MS findings may guide future neuroimaging biomarkers

Grey matter atrophy impacts localized brain regions that are functionally connected in patients with multiple sclerosis (MS), according to a new study published in Clinical Radiology. The results may serve as a framework for developing imaging biomarkers.

Traditionally, MS has been connected to abnormalities involving white matter in the central nervous system; more recently, however, MS has been shown to involve grey matter (GM), wrote F. L. Chiang, University of Texas Health Science Center at San Antonio, and colleagues.

“Brain regions that are selectively vulnerable to GM atrophy have been shown to act as ‘nodes’ in functional networks; this forms the basis for the network degeneration hypothesis (NDH),” Chiang and colleagues added. “The goal of this study was to test the NDH in localized GM atrophy using coordinate-based meta-connectomic modelling techniques. It was hypothesized that in MS (1) GM atrophy would be regionally selective and (2) these affected regions would be connected functionally.”

The researchers performed a meta-analysis which included 33 studies consisting of 1,666 MS patients and 1,269 controls. All participants had coordinate-based results from voxel-based morphometry analysis showing GM atrophy. They performed mass univariate and multivariate coordinate-based meta-analyses to test their hypotheses.

Overall, Chiang et al. found localized GM atrophy in the thalamus, putamen, caudate, sensorimotor cortex, insula superior temporal gyrus and cingulate gyrus. Additionally, the team found “significant interregional functional co-activations.”

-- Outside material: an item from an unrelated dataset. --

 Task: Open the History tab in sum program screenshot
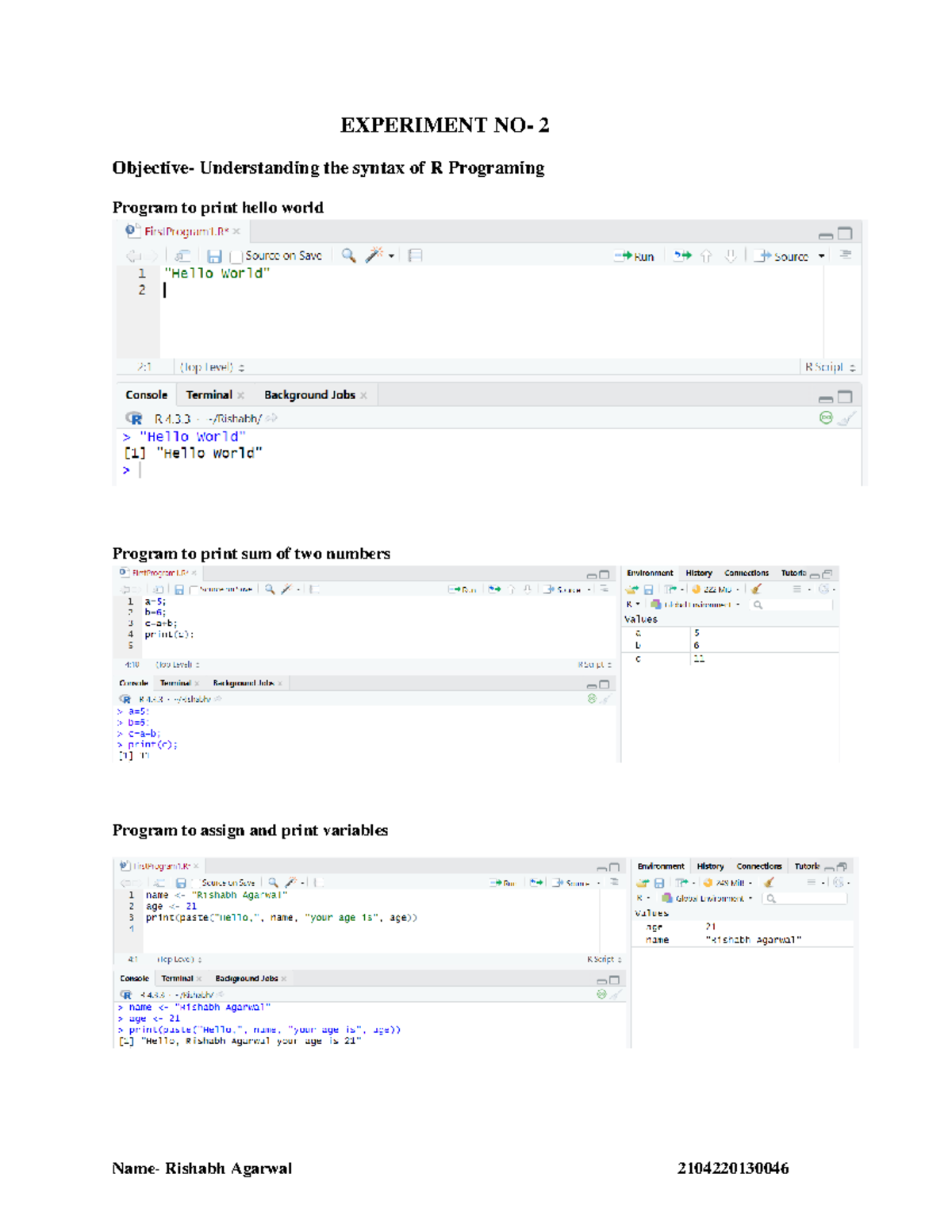tap(699, 573)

“In this two-stage meta-analysis in MS, both hypotheses were confirmed,” the authors wrote. “This study identified consistent, regionally selective neurodegenerative changes and characterized the inter-regional co-activations meta-analytically.”

Findings from this study can guide the future creation of “quantitative neuroimaging markers for diagnosis, evaluating disease progression and monitoring treatment response,” the authors wrote.

One limitation the group highlighted is a lack of consensus on how to best analyze connectivity. They also suggested future work should involve research into more sensitive imaging methods to overcome the limits of current T1-and T2-weighted techniques.

“Although conventional MRI methods provide valuable clinical information in vivo, more advanced techniques are necessary to improve standard-of-care imaging in MS and solidify our understanding of the neurodegenerative pathophysiology,” the researchers concluded.